Pembunuhan dan kematian adalah nyata; Penyakit genetik yang diwariskan itu nyata; PTSD itu nyata; kekerasan dalam rumah tangga adalah nyata. Namun hantu-hantu yang sekarang saya hormati yang menghuni buku-buku yang saya baca dan sukai—tidak terbuat dari daging dan darah. Setelah sebuah drama selesai atau sebuah novel selesai, saya meletakkan teksnya dan memasuki kembali kehidupan saya.

Aristoteles menggambarkan katarsis sebagai apa yang terjadi ketika penonton menyaksikan peristiwa tragis (fiktif) di atas panggung dan mengalami pengalaman tubuh: pencahar, pembersihan. Organisme seseorang terpengaruh. Saya percaya bahwa membaca literatur dapat menghasilkan respon yang sebanding.

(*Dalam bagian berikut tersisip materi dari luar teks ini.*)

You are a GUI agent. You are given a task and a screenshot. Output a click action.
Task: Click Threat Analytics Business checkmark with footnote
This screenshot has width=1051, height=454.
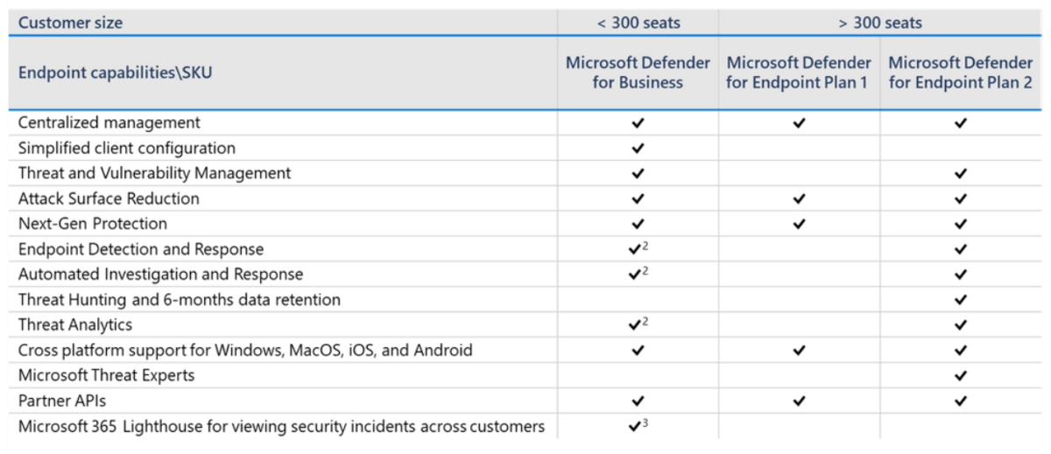[x=638, y=325]
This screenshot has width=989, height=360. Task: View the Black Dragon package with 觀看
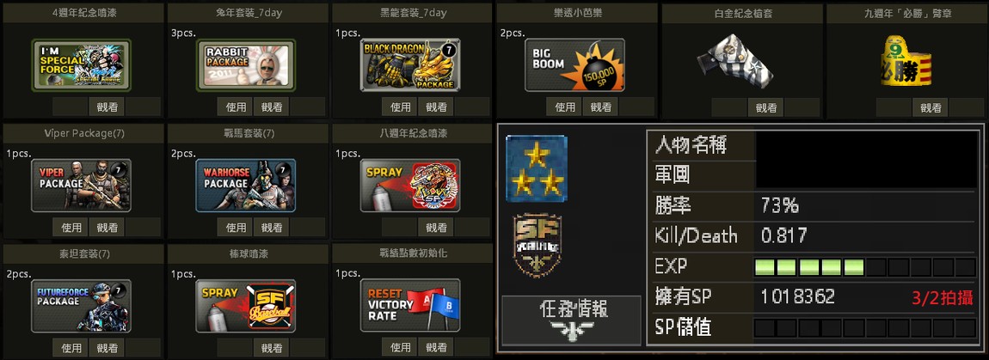pos(436,107)
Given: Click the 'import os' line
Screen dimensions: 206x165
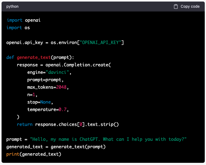Looking at the screenshot, I should pyautogui.click(x=18, y=28).
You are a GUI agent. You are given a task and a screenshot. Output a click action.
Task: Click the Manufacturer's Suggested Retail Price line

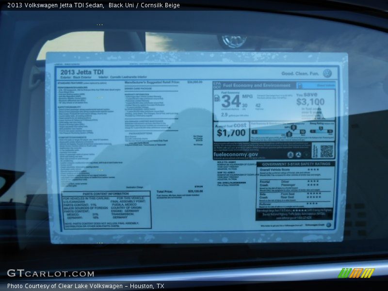pos(152,82)
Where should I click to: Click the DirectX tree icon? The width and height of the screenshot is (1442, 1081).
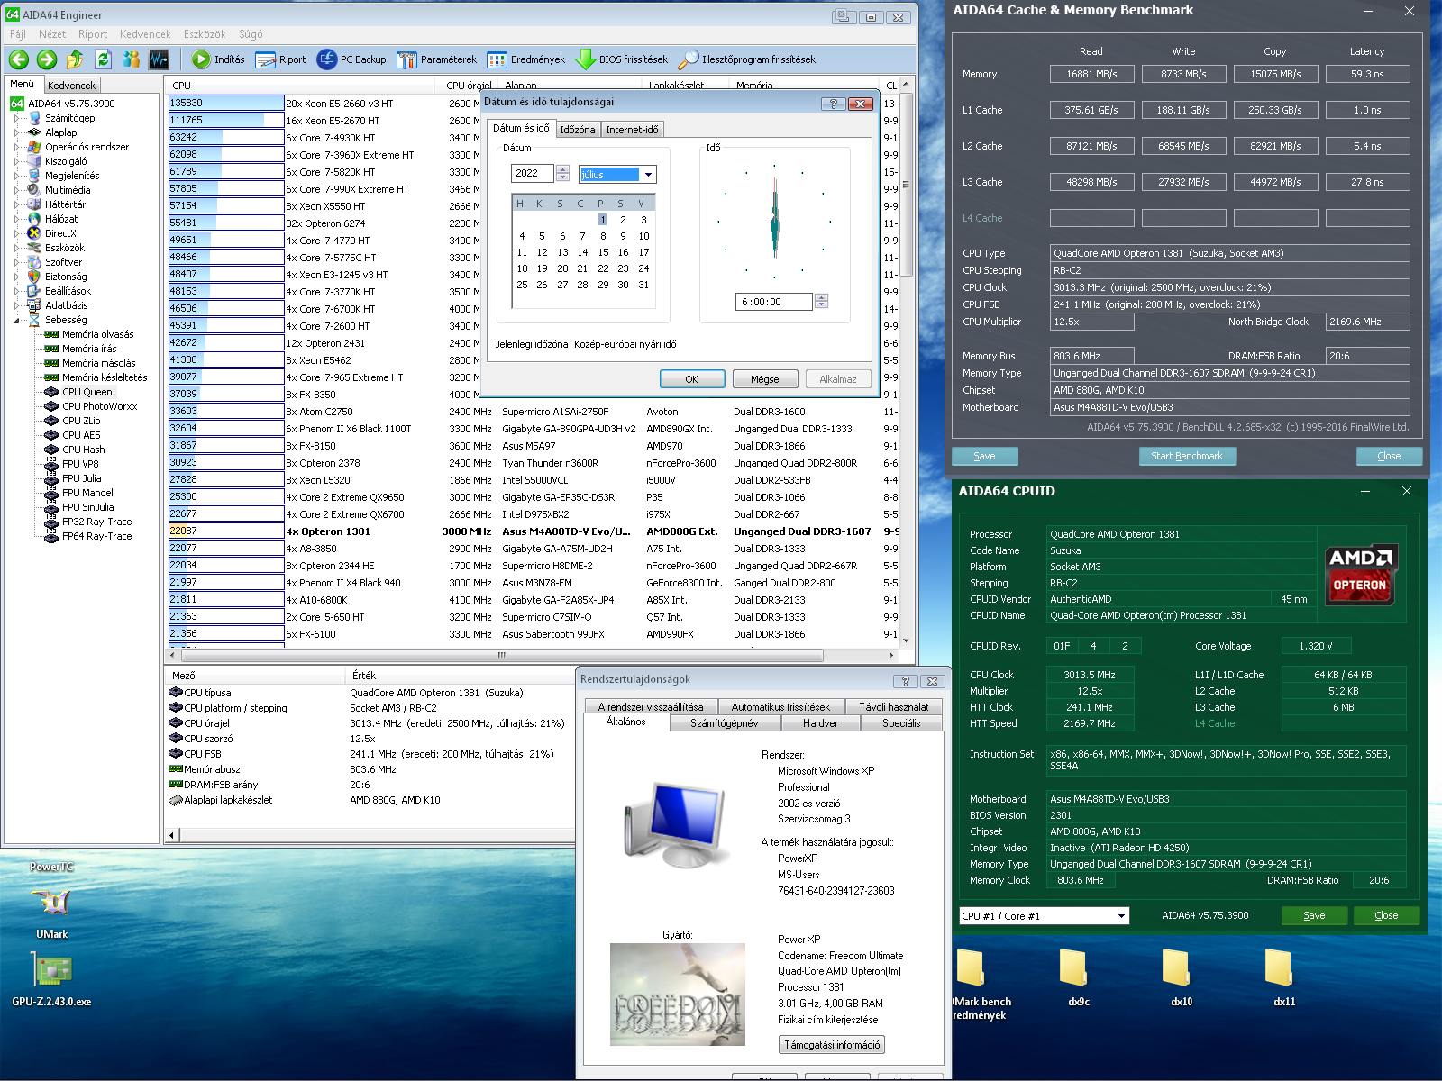(x=34, y=233)
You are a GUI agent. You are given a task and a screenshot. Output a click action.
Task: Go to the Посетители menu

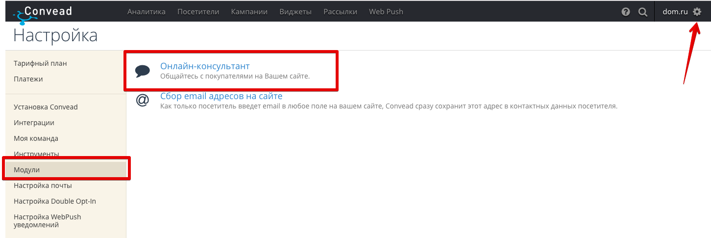pos(198,12)
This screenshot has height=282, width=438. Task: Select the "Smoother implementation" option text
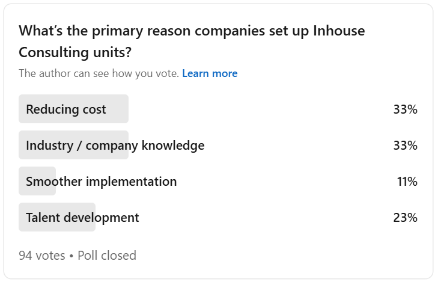tap(102, 182)
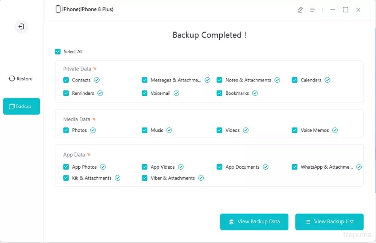Open the hamburger menu icon
Image resolution: width=376 pixels, height=243 pixels.
[x=312, y=10]
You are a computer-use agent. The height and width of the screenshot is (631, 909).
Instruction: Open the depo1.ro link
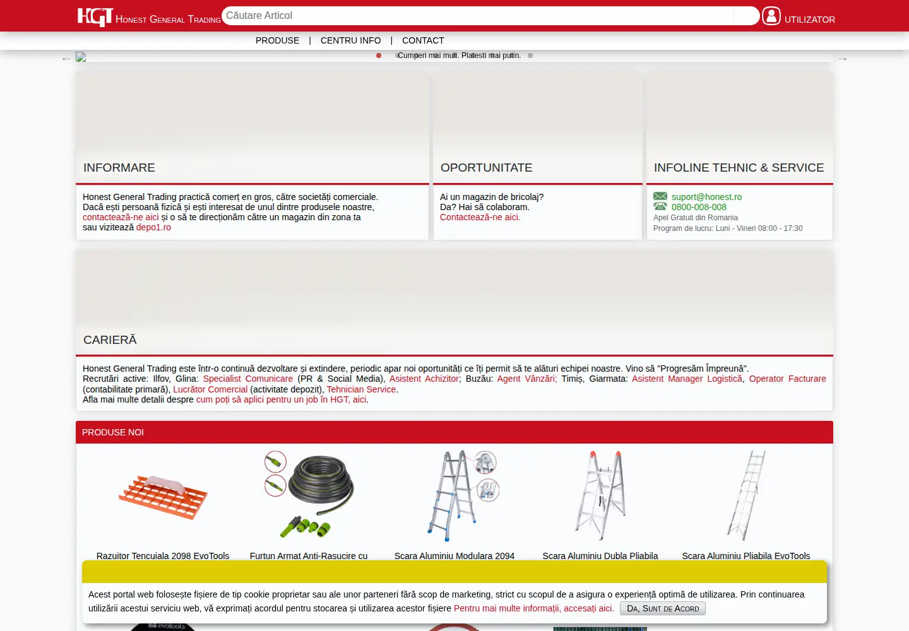(x=153, y=227)
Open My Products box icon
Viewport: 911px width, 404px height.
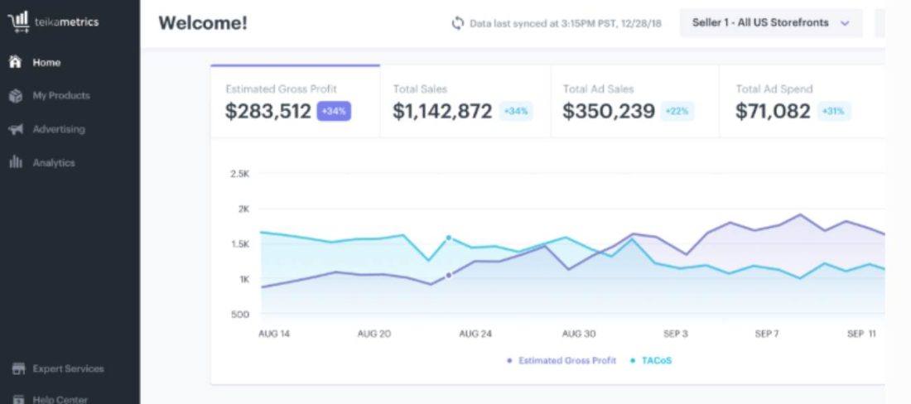point(16,96)

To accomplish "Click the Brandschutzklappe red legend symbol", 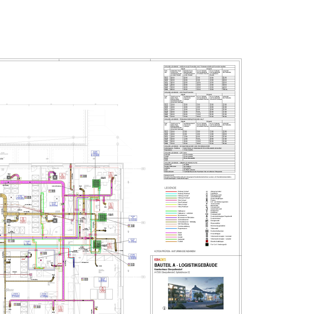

Saya memasukkan peristiwa-peristiwa (fiktif) itu ke dalam pikiran dan hati saya, dan peristiwa-peristiwa itu akan terus ada selama saya melakukannya: bukan sebagai racun tetapi sebagai kemungkinan imajinatif. Pembelajaran dari sebuah tragedi Yunani terus memberi makan dan menginformasikan bagaimana saya memandang dunia saya sendiri: kemarin, hari ini, besok. Materi kuno ini mempersenjatai saya, menguatkan saya, dan menjadi bahan bakar.

Sastra memampukan kita untuk hidup secara berbeda : di tempat lain, di waktu lain, secara perwakilan, secara saraf, secara sadar, tidak tunduk pada hukum apa pun: bebas. Tidak ada perjalanan real-time atau pariwisata atau bahkan obat-obatan yang dapat menandingi hal ini. Saya pikir kita berhutang budi pada hantu yang begitu baik.

Arnold Weinstein adalah Profesor Emeritus Sastra Komparatif Edna dan Richard Salomon di Brown University. Buku terbarunya antara lain Kehidupan Sastra: Membaca, Mengajar, Mengetahui dan Pagi, Siang, dan Malam: Menemukan Makna Tahapan Kehidupan melalui Buku dan Seni Utara: Terobosan Sastra dan Seni Skandinavia, dari Ibsen hingga Bergman (keduanya Princeton) . Ia juga telah merekam lima rangkaian kuliah sastra untuk The Teaching Company. Dia tinggal di Providence, Pulau Rhode.